* [AIM OF THE EXERCISE]
Write out all the data again, exactly.

* [PROVIDED MATERIAL]
________________
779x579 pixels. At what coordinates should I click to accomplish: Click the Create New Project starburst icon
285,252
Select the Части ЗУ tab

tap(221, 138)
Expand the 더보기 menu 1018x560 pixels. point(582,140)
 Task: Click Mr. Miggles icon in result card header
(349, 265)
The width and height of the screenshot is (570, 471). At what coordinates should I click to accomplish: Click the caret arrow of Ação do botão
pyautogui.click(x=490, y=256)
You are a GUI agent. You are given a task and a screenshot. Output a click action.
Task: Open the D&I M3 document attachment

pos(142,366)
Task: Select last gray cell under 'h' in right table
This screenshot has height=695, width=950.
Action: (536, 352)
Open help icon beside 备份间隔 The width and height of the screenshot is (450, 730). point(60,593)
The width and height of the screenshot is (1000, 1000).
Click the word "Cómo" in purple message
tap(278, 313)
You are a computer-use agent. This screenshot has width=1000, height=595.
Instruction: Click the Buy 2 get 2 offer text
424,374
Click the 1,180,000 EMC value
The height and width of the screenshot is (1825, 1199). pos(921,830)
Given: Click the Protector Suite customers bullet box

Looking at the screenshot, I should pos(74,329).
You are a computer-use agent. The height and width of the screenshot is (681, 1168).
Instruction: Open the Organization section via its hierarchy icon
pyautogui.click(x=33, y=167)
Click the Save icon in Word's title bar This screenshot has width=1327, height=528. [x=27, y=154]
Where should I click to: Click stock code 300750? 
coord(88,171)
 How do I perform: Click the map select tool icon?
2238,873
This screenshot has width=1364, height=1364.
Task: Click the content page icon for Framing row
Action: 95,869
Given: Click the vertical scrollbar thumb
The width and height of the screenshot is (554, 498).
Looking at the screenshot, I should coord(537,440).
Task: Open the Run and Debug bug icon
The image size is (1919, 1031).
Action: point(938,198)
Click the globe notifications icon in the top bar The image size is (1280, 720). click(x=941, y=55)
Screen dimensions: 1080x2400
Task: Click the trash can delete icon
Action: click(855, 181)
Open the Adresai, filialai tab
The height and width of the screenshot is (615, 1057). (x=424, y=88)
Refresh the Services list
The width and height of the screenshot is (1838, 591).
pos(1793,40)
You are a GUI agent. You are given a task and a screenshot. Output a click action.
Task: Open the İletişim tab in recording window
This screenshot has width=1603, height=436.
________________
* [RESPONSE BOX]
779x579 pixels. At what coordinates should I click to accomplish: Click the Create New Project starburst icon
285,252
Select the Части ЗУ tab

tap(221, 138)
Expand the 더보기 menu 1018x560 pixels. point(582,140)
 Task: Click Mr. Miggles icon in result card header
(349, 265)
The width and height of the screenshot is (570, 471). At what coordinates should I click to accomplish: Click the caret arrow of Ação do botão
pyautogui.click(x=490, y=256)
You are a GUI agent. You are given a task and a screenshot. Output a click action.
Task: Open the D&I M3 document attachment

pos(142,366)
Task: Select last gray cell under 'h' in right table
This screenshot has height=695, width=950.
Action: (536, 352)
Open help icon beside 备份间隔 The width and height of the screenshot is (450, 730). point(60,593)
The width and height of the screenshot is (1000, 1000).
Click the word "Cómo" in purple message
tap(278, 313)
You are a computer-use agent. This screenshot has width=1000, height=595.
Instruction: Click the Buy 2 get 2 offer text
424,374
Click the 1,180,000 EMC value
The height and width of the screenshot is (1825, 1199). pos(921,830)
Given: Click the Protector Suite customers bullet box

Looking at the screenshot, I should pos(74,329).
You are a computer-use agent. The height and width of the screenshot is (681, 1168).
Instruction: Open the Organization section via its hierarchy icon
pyautogui.click(x=33, y=167)
Click the Save icon in Word's title bar This screenshot has width=1327, height=528. [x=27, y=154]
Where should I click to: Click stock code 300750? 
coord(88,171)
 How do I perform: Click the map select tool icon?
2238,873
This screenshot has width=1364, height=1364.
Task: Click the content page icon for Framing row
Action: 95,869
Given: Click the vertical scrollbar thumb
The width and height of the screenshot is (554, 498).
Looking at the screenshot, I should coord(537,440).
Task: Open the Run and Debug bug icon
The image size is (1919, 1031).
Action: point(938,198)
Click the globe notifications icon in the top bar The image size is (1280, 720). click(x=941, y=55)
Screen dimensions: 1080x2400
Task: Click the trash can delete icon
Action: click(855, 181)
Open the Adresai, filialai tab
The height and width of the screenshot is (615, 1057). (x=424, y=88)
Refresh the Services list
The width and height of the screenshot is (1838, 591).
pos(1793,40)
You are a GUI agent. You are given a task and a screenshot. Output a click action.
Task: Open the İletişim tab in recording window
This screenshot has width=1603, height=436.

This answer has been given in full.